▶ [Materials provided]:

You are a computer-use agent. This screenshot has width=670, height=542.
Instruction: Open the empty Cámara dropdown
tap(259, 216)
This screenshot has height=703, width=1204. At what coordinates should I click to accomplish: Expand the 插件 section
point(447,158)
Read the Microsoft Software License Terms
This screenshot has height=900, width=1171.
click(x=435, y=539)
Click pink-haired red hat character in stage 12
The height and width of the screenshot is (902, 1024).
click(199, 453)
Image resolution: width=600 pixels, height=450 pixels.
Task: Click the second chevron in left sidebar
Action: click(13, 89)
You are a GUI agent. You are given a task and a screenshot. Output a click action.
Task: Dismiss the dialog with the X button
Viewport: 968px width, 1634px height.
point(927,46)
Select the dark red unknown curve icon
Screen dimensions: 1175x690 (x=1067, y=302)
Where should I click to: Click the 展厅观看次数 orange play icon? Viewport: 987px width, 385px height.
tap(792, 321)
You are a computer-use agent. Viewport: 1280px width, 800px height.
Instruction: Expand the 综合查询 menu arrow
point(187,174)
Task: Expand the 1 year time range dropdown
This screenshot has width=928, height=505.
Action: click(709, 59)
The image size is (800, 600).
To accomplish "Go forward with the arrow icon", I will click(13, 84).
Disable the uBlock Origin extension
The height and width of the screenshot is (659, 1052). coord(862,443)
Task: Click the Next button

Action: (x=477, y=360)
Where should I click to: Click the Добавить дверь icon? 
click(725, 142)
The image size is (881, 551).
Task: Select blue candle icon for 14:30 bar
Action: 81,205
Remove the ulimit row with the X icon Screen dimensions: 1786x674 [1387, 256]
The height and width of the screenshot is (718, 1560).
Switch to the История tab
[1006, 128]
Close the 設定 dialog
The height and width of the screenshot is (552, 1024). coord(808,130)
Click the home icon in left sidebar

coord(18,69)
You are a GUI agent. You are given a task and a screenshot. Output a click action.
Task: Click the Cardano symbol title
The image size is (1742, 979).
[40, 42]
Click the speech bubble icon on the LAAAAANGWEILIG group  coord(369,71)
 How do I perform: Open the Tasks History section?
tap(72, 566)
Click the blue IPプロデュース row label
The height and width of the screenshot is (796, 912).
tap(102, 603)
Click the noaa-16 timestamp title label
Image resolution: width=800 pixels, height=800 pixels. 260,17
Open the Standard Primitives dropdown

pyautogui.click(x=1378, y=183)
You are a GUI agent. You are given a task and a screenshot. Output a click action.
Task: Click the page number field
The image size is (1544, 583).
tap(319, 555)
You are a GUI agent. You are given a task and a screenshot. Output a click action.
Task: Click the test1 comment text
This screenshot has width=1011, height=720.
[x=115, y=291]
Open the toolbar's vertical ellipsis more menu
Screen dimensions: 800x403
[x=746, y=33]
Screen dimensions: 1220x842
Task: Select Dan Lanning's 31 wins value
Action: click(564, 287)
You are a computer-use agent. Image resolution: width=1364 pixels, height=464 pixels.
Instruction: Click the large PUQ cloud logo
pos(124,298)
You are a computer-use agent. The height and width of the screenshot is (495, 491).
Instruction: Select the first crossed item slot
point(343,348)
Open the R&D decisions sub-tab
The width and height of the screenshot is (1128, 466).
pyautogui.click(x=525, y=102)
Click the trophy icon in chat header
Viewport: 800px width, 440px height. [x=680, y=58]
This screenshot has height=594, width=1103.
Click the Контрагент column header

▶ [What this task involves]:
Start printing at the line with "This screenshot has height=594, width=1103." and stop after the final line of the listing above, keeping every line exact.

▶ [Solution]:
This screenshot has height=594, width=1103.
Click the Контрагент column header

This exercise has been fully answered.